**EXERCISE PROMPT**
Hunt through the lines below for the string "computer" and copy each one that has it.
DATA EXTRACTS: Begin
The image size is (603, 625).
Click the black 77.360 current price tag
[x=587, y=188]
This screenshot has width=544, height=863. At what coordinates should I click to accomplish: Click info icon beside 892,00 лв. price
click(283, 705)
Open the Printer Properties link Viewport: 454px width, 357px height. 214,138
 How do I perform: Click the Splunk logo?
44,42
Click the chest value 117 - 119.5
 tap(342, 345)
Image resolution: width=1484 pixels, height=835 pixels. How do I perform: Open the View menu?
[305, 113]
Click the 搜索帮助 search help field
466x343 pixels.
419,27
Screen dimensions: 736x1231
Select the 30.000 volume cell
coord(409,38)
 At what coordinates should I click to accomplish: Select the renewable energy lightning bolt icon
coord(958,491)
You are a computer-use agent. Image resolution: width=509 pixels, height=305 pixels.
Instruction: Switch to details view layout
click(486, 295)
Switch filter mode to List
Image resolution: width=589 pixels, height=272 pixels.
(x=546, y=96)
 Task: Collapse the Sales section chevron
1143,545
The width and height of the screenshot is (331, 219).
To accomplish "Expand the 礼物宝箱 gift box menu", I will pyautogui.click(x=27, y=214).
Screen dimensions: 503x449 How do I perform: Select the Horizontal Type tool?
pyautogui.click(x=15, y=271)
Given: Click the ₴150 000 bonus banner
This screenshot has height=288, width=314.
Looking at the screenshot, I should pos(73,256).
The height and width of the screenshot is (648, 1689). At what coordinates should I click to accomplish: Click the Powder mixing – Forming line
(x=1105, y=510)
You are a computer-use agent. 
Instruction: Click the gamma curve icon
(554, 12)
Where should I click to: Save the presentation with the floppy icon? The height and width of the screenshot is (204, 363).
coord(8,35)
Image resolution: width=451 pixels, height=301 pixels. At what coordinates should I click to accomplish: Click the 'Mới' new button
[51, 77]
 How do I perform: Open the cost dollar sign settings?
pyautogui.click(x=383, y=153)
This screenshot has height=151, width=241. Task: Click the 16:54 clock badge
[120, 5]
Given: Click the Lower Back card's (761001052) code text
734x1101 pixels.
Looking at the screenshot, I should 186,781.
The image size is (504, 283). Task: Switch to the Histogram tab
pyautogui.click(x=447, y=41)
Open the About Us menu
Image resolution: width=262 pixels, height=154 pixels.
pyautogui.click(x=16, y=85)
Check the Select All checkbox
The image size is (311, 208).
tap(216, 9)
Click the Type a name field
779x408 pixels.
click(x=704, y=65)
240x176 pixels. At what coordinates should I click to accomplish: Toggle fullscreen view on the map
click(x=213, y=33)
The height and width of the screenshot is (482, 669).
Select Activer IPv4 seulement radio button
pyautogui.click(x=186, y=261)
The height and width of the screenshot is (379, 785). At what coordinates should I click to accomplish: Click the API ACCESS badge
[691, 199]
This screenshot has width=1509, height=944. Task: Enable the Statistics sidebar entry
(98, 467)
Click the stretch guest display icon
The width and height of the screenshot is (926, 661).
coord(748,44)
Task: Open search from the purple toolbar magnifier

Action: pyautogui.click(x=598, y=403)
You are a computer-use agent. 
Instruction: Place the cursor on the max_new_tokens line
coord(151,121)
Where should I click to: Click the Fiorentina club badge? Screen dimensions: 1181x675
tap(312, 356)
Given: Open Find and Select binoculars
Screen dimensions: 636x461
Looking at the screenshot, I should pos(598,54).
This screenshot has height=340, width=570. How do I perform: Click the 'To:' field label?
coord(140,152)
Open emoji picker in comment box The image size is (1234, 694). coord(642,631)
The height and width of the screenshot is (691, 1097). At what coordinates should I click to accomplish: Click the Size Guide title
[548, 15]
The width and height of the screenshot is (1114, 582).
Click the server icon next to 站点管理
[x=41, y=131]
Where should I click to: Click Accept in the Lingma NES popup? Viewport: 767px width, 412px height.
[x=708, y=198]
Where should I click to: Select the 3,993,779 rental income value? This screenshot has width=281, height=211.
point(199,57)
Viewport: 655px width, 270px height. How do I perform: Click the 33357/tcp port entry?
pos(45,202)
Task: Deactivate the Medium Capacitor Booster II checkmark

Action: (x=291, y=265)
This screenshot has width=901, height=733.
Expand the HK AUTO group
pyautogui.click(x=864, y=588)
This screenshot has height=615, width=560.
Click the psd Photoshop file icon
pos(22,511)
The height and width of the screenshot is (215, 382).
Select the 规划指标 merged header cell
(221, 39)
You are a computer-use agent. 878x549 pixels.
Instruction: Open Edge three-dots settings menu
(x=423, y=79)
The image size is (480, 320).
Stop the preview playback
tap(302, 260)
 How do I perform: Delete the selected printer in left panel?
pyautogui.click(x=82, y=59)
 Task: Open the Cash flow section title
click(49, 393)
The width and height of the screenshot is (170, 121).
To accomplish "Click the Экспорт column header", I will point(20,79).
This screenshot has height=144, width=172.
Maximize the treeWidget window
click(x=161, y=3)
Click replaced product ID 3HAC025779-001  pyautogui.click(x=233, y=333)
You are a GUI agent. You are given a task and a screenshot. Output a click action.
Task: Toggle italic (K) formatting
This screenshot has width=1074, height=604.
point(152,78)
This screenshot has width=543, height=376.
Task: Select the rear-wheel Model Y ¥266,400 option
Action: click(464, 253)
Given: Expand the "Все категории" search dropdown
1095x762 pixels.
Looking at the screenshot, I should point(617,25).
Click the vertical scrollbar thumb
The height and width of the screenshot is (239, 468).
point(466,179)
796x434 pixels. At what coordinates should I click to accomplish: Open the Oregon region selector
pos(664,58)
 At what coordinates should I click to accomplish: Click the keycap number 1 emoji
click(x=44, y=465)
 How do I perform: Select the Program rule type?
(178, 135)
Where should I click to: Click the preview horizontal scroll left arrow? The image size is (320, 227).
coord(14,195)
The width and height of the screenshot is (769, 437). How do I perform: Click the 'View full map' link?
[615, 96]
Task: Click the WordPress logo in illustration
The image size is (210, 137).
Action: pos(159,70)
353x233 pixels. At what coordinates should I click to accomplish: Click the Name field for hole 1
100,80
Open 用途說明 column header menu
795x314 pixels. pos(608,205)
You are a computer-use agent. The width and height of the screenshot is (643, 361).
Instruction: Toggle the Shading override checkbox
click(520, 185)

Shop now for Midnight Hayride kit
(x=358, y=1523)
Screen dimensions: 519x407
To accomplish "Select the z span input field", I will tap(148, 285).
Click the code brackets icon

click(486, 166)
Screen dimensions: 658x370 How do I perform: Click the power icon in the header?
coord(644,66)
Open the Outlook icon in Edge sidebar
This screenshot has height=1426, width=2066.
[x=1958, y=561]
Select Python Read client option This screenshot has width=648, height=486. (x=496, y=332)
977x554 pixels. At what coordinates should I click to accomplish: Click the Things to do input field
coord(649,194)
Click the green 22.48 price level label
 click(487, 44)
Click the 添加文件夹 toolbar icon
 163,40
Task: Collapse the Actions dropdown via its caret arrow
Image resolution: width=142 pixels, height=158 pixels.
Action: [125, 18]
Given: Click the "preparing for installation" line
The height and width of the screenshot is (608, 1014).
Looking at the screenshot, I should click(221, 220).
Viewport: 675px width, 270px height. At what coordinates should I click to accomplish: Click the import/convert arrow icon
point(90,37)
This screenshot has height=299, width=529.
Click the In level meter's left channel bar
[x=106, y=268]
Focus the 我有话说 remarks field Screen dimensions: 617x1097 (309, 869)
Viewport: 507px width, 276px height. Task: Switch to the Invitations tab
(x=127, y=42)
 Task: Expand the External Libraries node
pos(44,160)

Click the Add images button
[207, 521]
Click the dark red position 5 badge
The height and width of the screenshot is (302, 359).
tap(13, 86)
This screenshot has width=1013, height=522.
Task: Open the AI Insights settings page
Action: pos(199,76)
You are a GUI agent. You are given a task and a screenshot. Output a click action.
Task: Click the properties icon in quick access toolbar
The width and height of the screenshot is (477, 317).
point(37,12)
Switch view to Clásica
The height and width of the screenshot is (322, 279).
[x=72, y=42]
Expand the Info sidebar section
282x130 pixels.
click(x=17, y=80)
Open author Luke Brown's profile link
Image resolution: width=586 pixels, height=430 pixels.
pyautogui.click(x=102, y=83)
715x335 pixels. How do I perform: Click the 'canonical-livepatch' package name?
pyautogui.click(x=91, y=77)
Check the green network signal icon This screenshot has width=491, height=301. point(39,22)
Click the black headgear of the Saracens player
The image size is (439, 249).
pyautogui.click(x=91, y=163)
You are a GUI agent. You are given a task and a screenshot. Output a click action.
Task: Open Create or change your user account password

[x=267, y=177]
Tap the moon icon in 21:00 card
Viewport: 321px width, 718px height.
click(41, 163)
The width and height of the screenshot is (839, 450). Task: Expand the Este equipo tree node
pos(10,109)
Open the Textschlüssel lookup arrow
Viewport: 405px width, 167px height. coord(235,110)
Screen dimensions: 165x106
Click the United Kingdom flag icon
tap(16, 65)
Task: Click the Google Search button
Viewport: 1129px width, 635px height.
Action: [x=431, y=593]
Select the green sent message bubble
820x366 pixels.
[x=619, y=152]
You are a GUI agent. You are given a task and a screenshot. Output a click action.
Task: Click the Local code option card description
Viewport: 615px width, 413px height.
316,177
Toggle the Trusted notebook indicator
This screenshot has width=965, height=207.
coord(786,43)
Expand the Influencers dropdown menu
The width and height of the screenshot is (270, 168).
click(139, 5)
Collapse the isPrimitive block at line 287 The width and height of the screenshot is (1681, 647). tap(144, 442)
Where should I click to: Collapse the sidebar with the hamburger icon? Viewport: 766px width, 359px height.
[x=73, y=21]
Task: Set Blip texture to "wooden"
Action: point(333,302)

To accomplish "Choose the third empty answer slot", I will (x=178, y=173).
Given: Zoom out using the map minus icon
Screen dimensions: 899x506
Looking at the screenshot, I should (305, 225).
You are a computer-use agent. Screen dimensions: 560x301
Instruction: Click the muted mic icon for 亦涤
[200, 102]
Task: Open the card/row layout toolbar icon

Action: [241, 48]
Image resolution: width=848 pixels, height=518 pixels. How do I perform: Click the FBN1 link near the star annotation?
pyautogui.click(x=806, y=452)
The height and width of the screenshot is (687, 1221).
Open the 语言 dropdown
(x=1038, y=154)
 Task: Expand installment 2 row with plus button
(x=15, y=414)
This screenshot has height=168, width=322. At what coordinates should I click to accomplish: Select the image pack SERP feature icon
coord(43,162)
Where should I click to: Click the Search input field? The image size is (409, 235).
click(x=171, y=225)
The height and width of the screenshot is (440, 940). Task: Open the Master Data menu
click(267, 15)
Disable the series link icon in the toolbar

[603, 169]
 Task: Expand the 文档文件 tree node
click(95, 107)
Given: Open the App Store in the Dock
DATA EXTRACTS: End
**TASK RESULT**
You are a computer-use agent. Image resolution: width=509 pixels, height=305 pixels.
You are a computer-use agent. 
You are a computer-use agent. 
You are a computer-use agent. 878x549 pixels.
You are a computer-use agent. The width and height of the screenshot is (643, 361).
You are a computer-use agent. Screen dimensions: 560x301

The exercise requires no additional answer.